Le frère d'Inès avait un travail mais "avec 20 dinars par jour (trois euros environ), une fois payé ses cigarettes, il disait qu'il ne pouvait pas faire de projets, ni construire une maison, ni se marier".

Mohamed l'instituteur pointe du doigt "les jeunes déjà en Italie qui publient sur les réseaux sociaux (...) leur quotidien". Les autres "voient ça et veulent changer leur avenir. Ils imaginent l'Europe comme un paradis", souligne-t-il. C'était, pense-t-il, le cas de Yousri qui travaillait dans un café internet pour 10/15 dinars par jour après avoir quitté le lycée avant le bac.

Meftah Jalloul était lui d'accord pour que son fils, également décrocheur scolaire, émigre, mais légalement et seulement après avoir fait une formation. "Il pouvait apprendre un métier: plombier, menuisier, mécanicien", souligne le père de famille.

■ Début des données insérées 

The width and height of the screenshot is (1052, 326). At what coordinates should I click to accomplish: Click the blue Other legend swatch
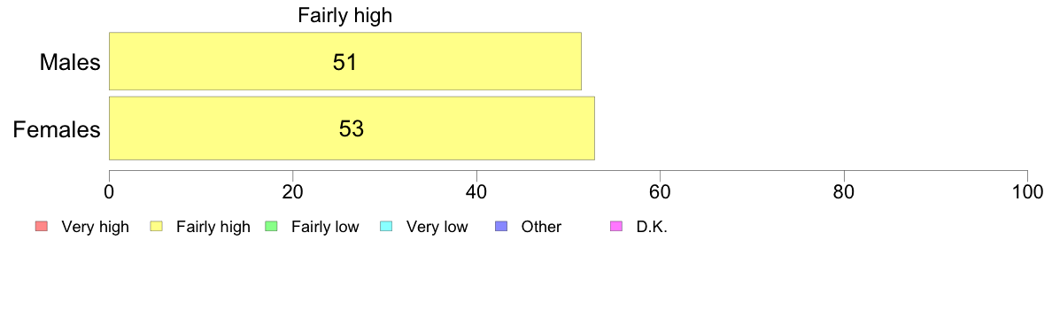501,227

Aujourd'hui, M. Jalloul lutte pour garder espoir.

«Temps très mauvais»

"Quatre mois se sont écoulés et je pleure mon fils. Ma famille et moi, nous sommes épuisés", dit-il en fondant en larmes.

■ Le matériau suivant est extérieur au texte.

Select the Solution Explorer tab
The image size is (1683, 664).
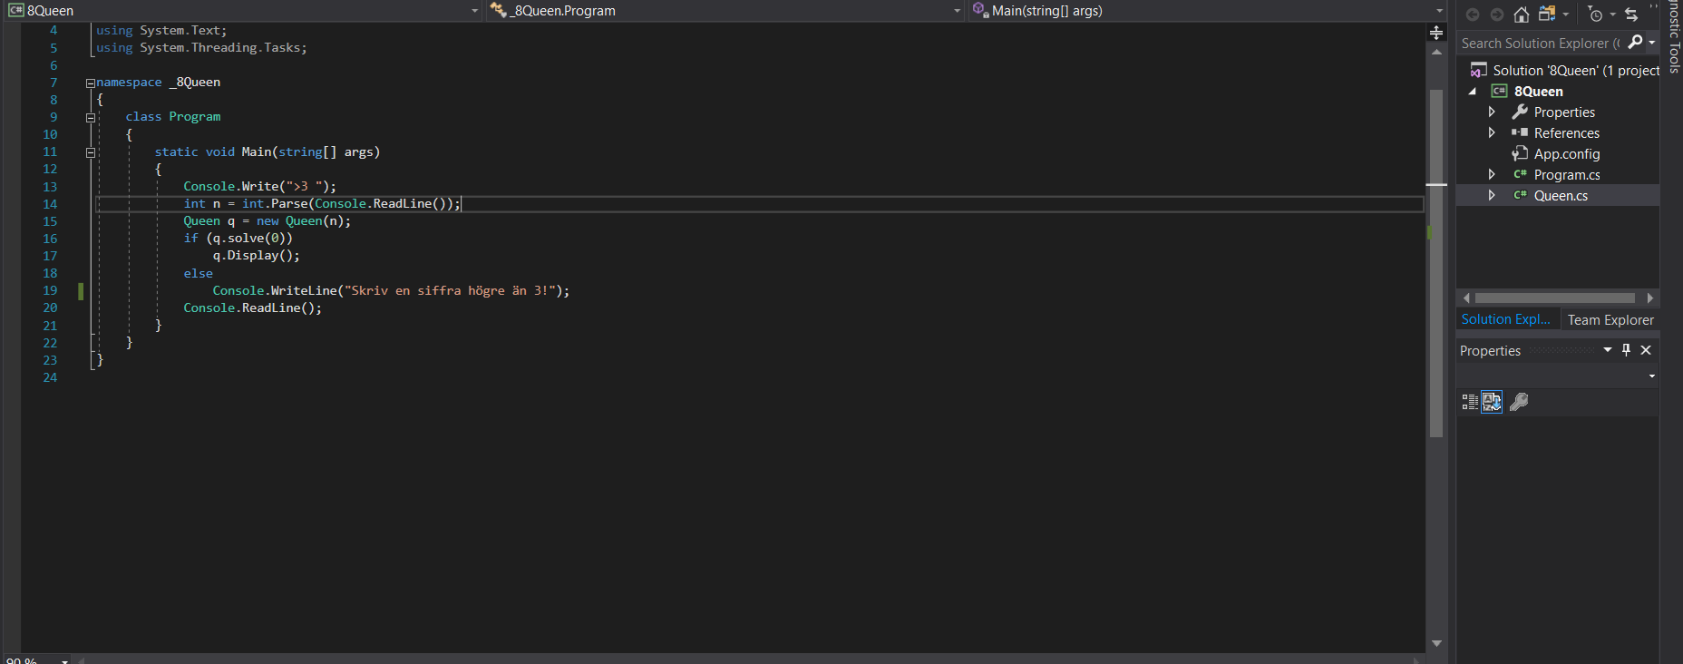coord(1505,319)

Lui et d'autres familles se raccrochent à l'idée que l'embarcation aurait pu dériver vers la Libye voisine. Des contacts ont été pris, des recherches menées, en vain.

Inès Lafi et Mohamed Henchi redoutent le pire. Plus de 1.300 migrants sont morts ou ont disparu dans des naufrages l'an passé près des côtes tunisiennes, selon le FTDES.

"Le temps était très mauvais. Même les pêcheurs qui connaissent la mer sont rentrés, lui est sorti", explique Inès, furieuse contre le passeur, connu de tous pour son activité clandestine, qui n'est pas non plus revenu de cette dernière traversée.

Aux autorités, les familles demandent la poursuite des recherches et davantage d'opportunités à El Hencha.

"Il faut enrichir la zone industrielle avec d'autres unités de production, fournir des emplois aux jeunes", estime M. Henchi.

Il faudrait aussi, dit l'instituteur, "construire un état d'esprit différent" avec des programmes éducatifs pour donner envie de bâtir son avenir en Tunisie. Sinon les jeunes "se contentent d'un tour au café, d'un peu de ping-pong ou volley-ball".